Meredith reveals to Alex that she is dating Andrew DeLuca (Giacomo Gianniotti), and their relationship becomes public when Richard Webber (James Pickens Jr.) catches them kissing in Jackson’s guest room. Maggie Pierce (Kelly McCreary) is frustrated over an article about her surgery, and Jackson becomes impatient when Catherine fails to attend the party after going out drinking with Miranda Bailey (Chandra Wilson).

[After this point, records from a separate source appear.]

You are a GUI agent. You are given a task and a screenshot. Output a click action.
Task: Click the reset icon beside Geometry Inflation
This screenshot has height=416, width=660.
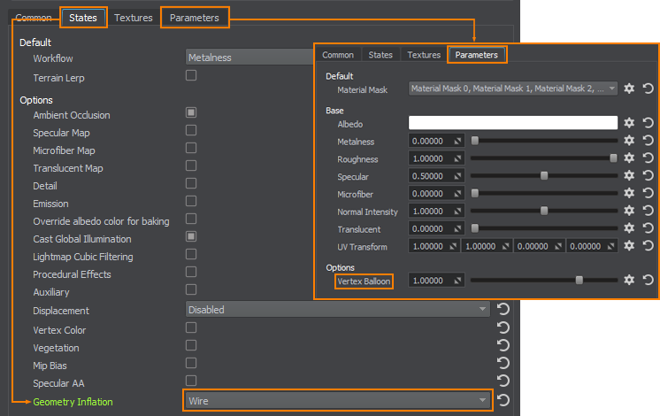pyautogui.click(x=503, y=400)
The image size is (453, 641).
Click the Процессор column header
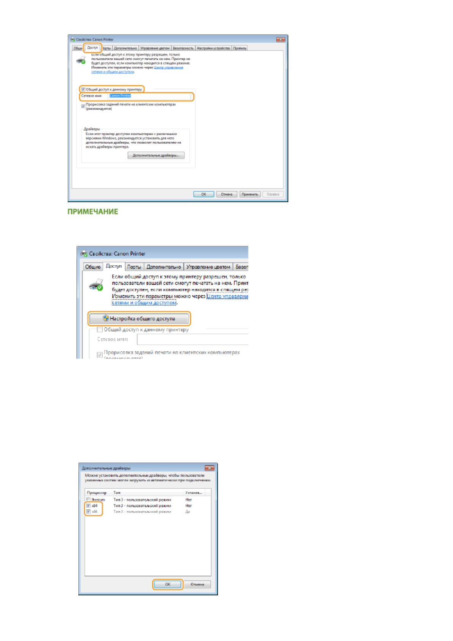[97, 493]
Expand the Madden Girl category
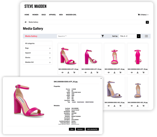The width and height of the screenshot is (157, 137). 38,62
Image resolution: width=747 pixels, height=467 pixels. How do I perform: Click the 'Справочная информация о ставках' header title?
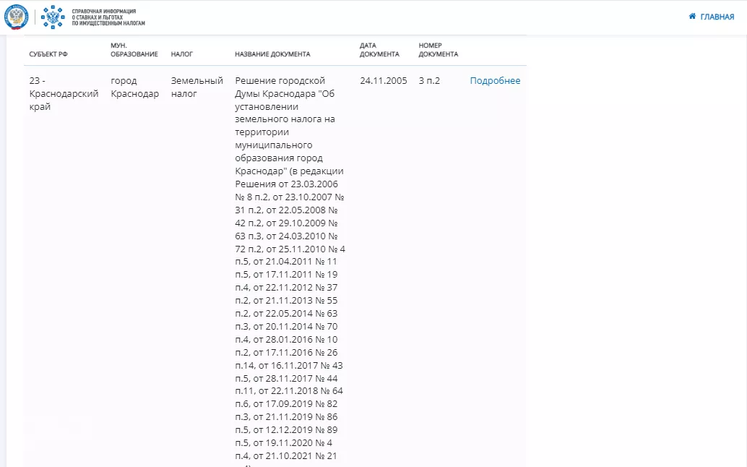coord(108,17)

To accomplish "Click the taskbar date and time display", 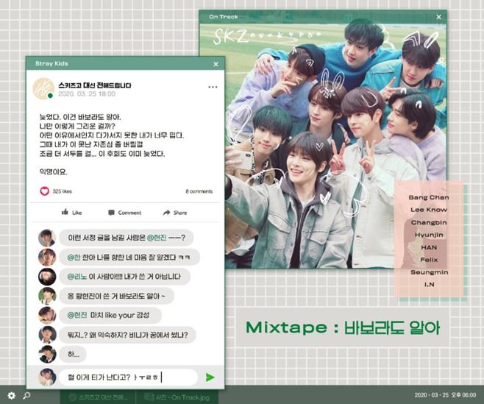I will pos(446,395).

Owen spends the night sulking over Teddy Altman (Kim Raver) and Koracick's relationship, leading to Amelia ending things with him. Koracick later punches Owen after an insensitive comment, and the party is cut short when the fire alarm goes off. After the party, Betty’s parents return Leo to Owen and Amelia, believing they are better suited to raise him. Meanwhile, Carina DeLuca (Stefania Spampinato) interrupts Andrew and Meredith at his apartment with the arrival of their estranged father, Vincenzo (Lorenzo Caccialianza).

==Production==
This episode was written by Andy Reaser and directed by starring cast member Chandra Wilson. It marks a significant milestone as Grey's Anatomy officially becomes the longest-running American primetime medical drama series, surpassing ER, which concluded on April 2, 2009.

==Release==
"We Didn't Start the Fire" was originally broadcast on February 28, 2019, in the United States on the American Broadcasting Company (ABC). The episode was watched by 6.99 million viewers, an increase from the previous episode's 6.89 million. In the key 18-49 demographic, it earned a 1.6/8 rating/share, down slightly from the prior episode. The episode ranked 7th in the Top 25 primetime broadcast shows for adults 18-49 and 16th in overall viewership, becoming the most-watched drama series of the week.